Figure 1. Screening performance of mammography in relation to breast density (VDG). The rate of recalls, false positives and breast cancer (total, screen-detected and interval) all had a significant positive relationship with increasing breast density (P trend < 0.001)
The increased ratio of interval to total cancers with increasing density translated to a significant negative relation between VDG and sensitivity (Figure 2). The decrease in sensitivity is particularly drastic in VDG 4, falling to 61%—nearly 25% lower than in VDG 1. There was also a significant trend between higher density and lower specificity, which would be expected based on the relationship of density to false positive findings. However, this decrease in specificity was small, falling only 1.3% from VDG 1 to VDG 4. While there was a tendency for the positive predictive value to decrease as density increased, this relationship did not reach significance.
Figure 2. Screening performance of mammography in relation to breast density (VDG). Sensitivity and specificity had a significant negative relationship with increasing breast density (P trend < 0.001).

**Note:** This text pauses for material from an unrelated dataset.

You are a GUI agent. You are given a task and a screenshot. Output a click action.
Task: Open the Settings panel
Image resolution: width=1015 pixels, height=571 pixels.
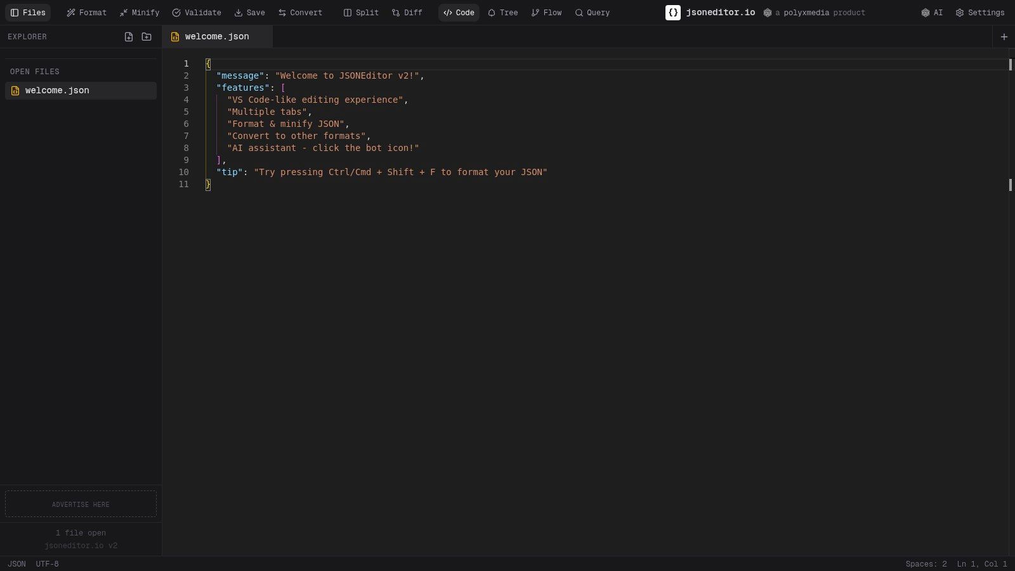(x=979, y=13)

The trend between positive predictive value and density did not reach significance.
Overall, these results suggest there is a trend towards higher density decreasing the accuracy of mammography—women with dense breasts will have more false positive findings and lower screening specificity. Women with such false positive findings may be subjected to additional imaging, biopsy and worry, despite not actually having cancer. However, perhaps more concerning is the even more pronounced relationship between breast density and decreased sensitivity. This means women with dense breasts have a higher probability of having cancer missed altogether until it arises symptomatically.
In terms of tumour characteristics, 84% of tumours were invasive while 16% were in situ. Interestingly, tumour type and density appeared to be related for screen-detected cancers (Figure 3A). Higher density saw a higher proportion of in situ cancers, with a corresponding lower proportion of invasive cancers. It could be that the calcifications of in situ cancers are easier to see in high density breasts, while invasive cancers remain hidden (possibly due to their semblance to dense tissue). Overall tumour size (for invasive cancers) also tended to increase with density grade (Figure 3B). As a consequence of this, women with higher density had a higher proportion of high grade tumours (T stages 2-4).
Figure 3. Tumour characteristics in relation to breast density (VDG). A. Proportion of in situ and invasive tumours in screen-detected cancers. In situ tumours were more prevalent with increasing density, while the opposite relationship was seen for invasive tumours (P trend < 0.001). B. Diameter of invasive tumours (screen-detected and interval cancers combined). There was a significant positive trend for larger tumours to be found in higher density breasts (P trend < 0.001).
What does this mean for breast cancer screening? This provides further evidence that performance of mammography is decreased in women with breast density (as measured by Volpara). Similar findings exist for visually assessed density. However, Volpara provides an advantage over visual assessment as it is objective, automated and has been shown to provide better consistency across serial mammograms than human readers. Thus Volpara is well-placed to be deployed into a nationwide screening program in order to identify women with dense breasts. Such women can then be offered supplementary screening methods that are not hampered by density, thus providing them with a better standard of care.